When performing distributed training, taking image data as an example, when the size of a single image is too large, such as large-format images of remote sensing satellites, even one image is too large, it is necessary to slice the images and read a portion of each card to perform distributed training. Scenarios that deal with dataset slicing need to be combined with model parallelism to achieve the desired effect of reducing video memory, so this feature is provided based on automatic parallelism. The sample used in this tutorial is ResNet50, not a large-format network, and is intended as an example only. Real-life applications to large-format networks often require detailed design of parallel strategies.

Operation Practices

Sample Code Description

The directory structure is as follows:

└─sample_code
    ├─distributed_training
    │      rank_table_16pcs.json
    │      rank_table_8pcs.json
    │      rank_table_2pcs.json
    │      resnet.py
    │      resnet50_distributed_training_dataset_slice.py
    │      run_dataset_slice.sh

Creating the Dataset

Dataset slicing is only supported in full/semi-automatic mode and is not involved in data parallel mode.

When using dataset slicing, you need to call the SlicePatches interface to construct the dataset at the same time. To ensure that the read-in data is consistent across cards, the dataset needs to be fixed with a random number seed.

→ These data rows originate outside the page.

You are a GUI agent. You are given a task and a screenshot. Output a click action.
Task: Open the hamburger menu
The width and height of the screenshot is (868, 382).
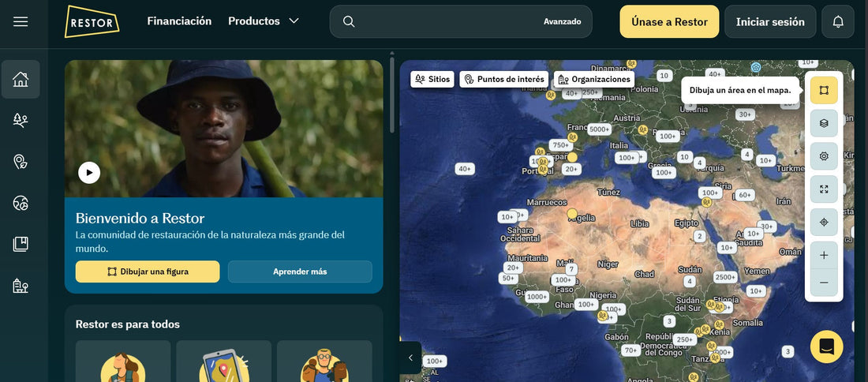21,21
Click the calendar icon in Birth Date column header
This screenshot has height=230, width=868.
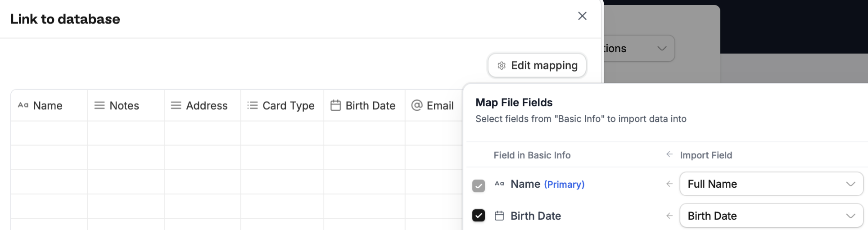point(335,105)
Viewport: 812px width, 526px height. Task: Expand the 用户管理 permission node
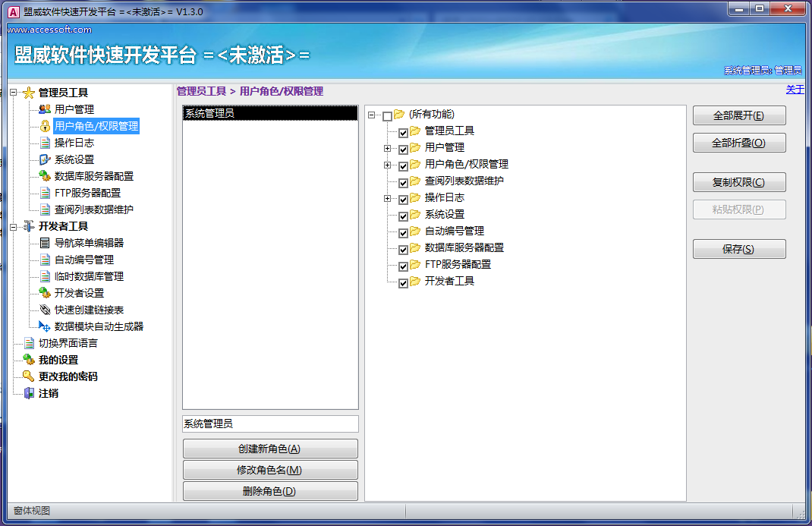coord(387,148)
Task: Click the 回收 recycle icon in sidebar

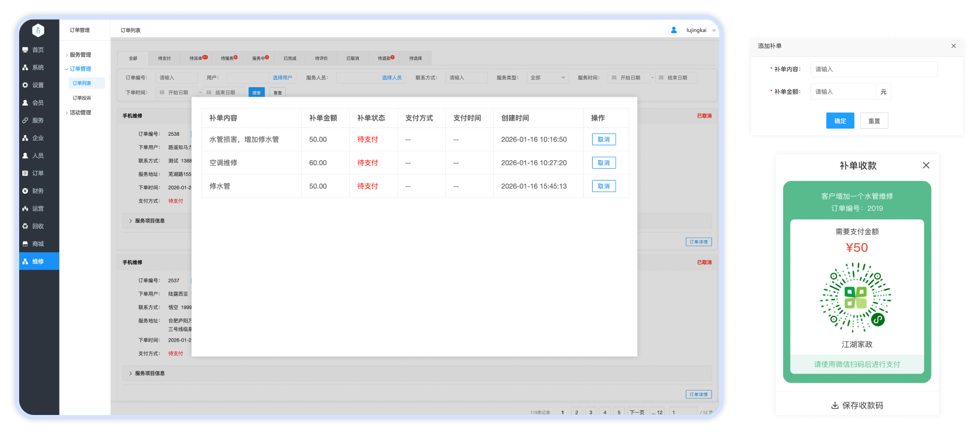Action: point(25,226)
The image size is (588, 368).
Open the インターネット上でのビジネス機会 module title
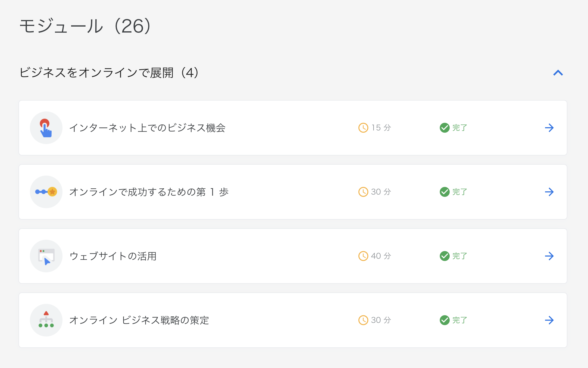click(147, 128)
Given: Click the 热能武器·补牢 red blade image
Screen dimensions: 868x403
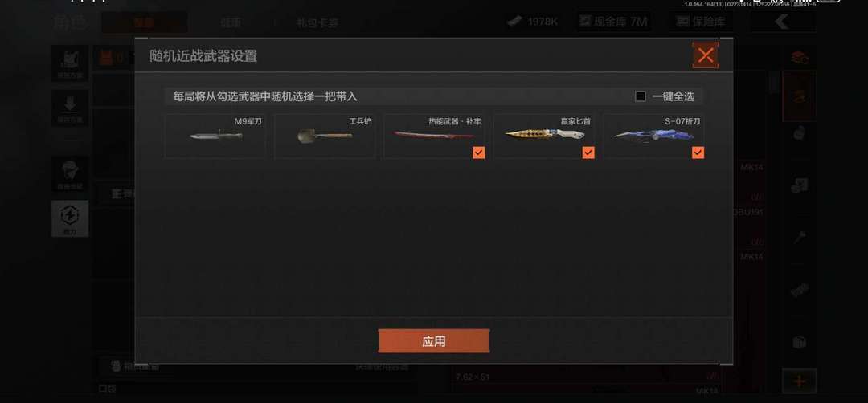Looking at the screenshot, I should (x=434, y=135).
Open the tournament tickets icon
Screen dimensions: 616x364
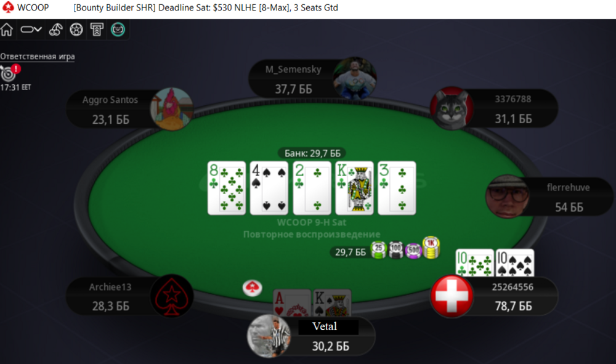97,30
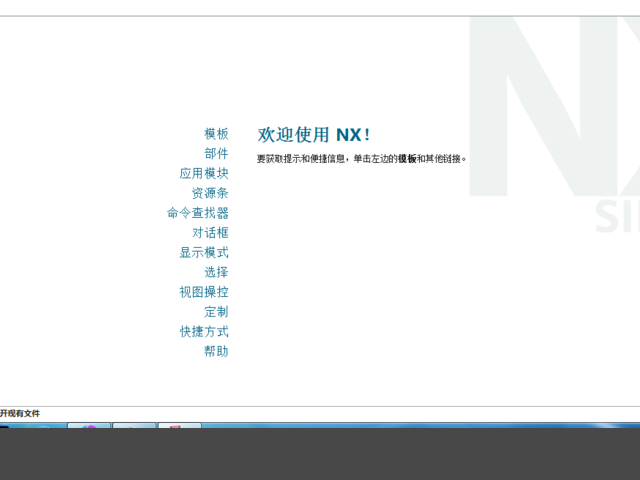Open the taskbar button with the red icon

coord(179,428)
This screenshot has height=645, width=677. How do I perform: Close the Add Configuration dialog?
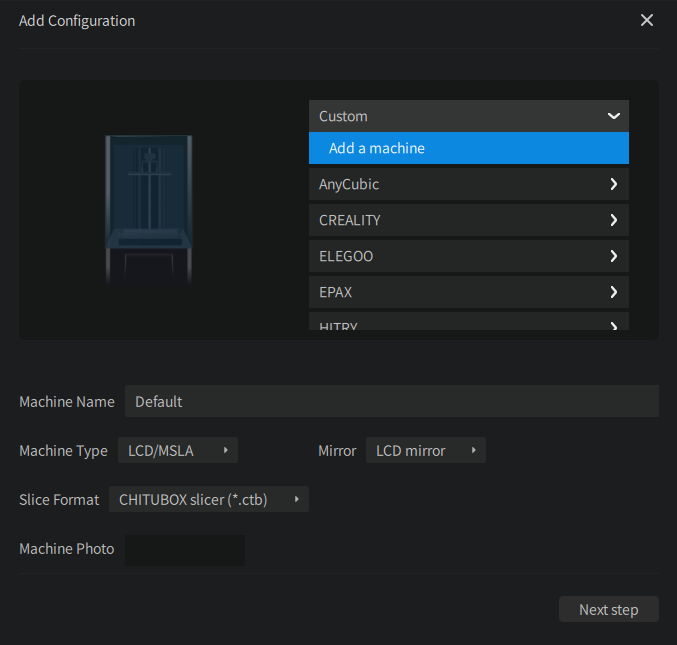647,20
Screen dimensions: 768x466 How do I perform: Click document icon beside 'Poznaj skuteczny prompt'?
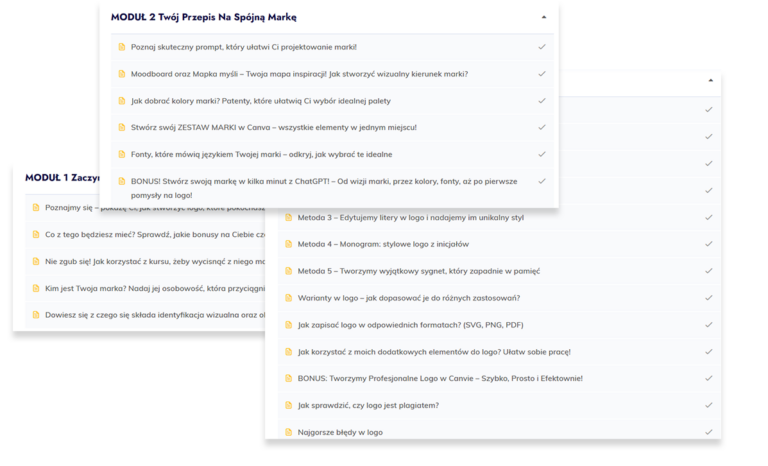(122, 47)
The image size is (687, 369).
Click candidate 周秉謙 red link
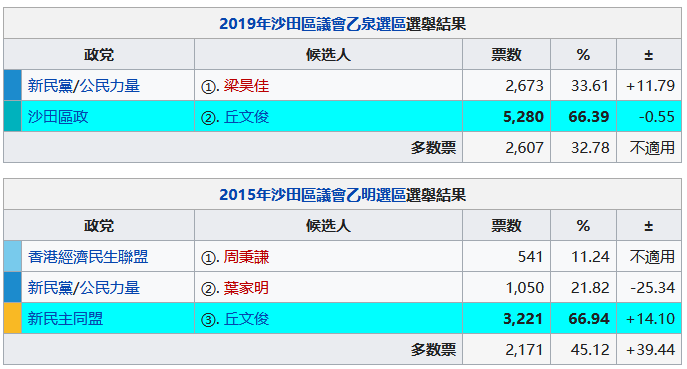(246, 256)

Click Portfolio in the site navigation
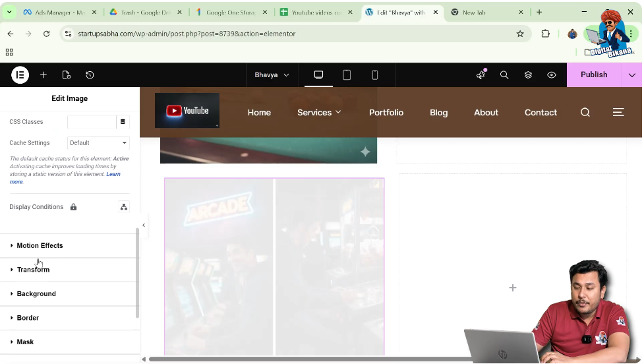click(x=386, y=113)
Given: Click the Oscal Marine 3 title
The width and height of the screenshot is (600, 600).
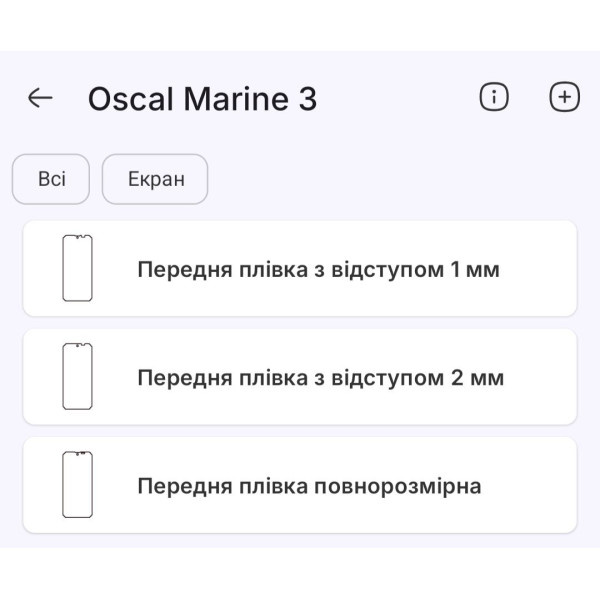Looking at the screenshot, I should coord(202,99).
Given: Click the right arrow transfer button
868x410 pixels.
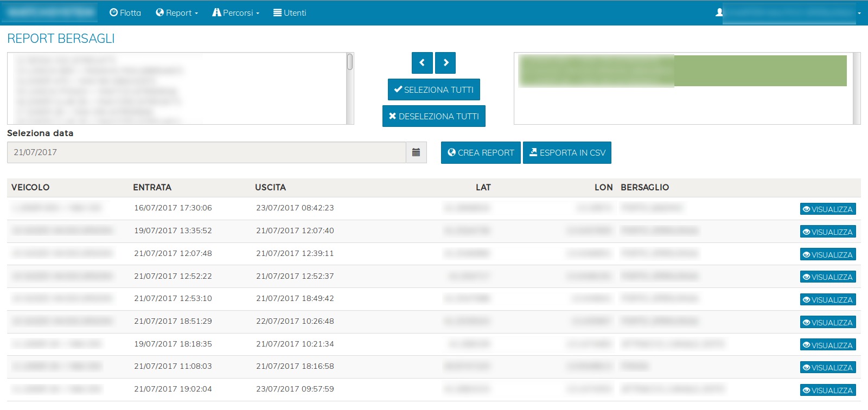Looking at the screenshot, I should tap(445, 63).
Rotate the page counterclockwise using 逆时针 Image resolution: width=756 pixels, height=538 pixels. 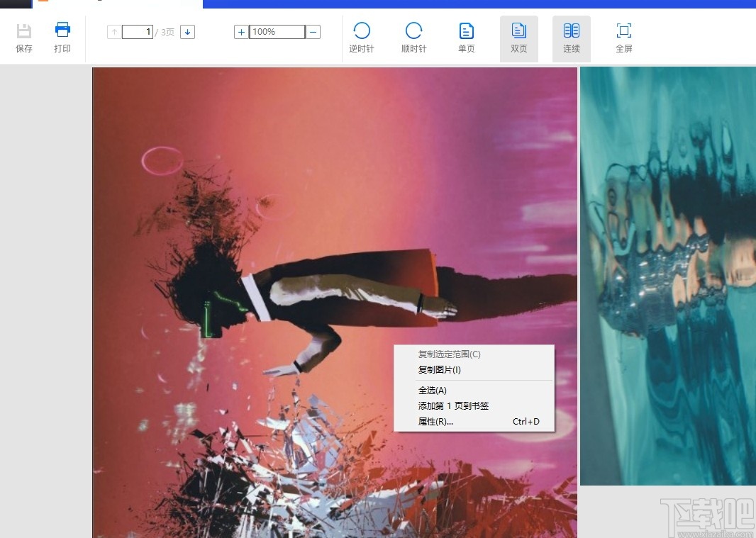click(x=362, y=37)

The dataset definition section is as follows.

import mindspore as ms
import mindspore.dataset as ds
import mindspore.dataset.vision as vision
import mindspore.dataset.transforms as transforms
from mindspore.communication import init, get_rank, get_group_size

ms.set_context(mode=ms.GRAPH_MODE, device_target="Ascend")
init()
ds.config.set_seed(1000) # set dataset seed to make sure that all cards read the same data
def create_dataset(data_path, repeat_num=1, batch_size=32, slice_h_num=1, slice_w_num=1):
    resize_height = 224
    resize_width = 224
    rescale = 1.0 / 255.0
    shift = 0.0

    rank_id = get_rank()

    # create a full dataset before slicing
    data_set = ds.Cifar10Dataset(data_path, shuffle=True)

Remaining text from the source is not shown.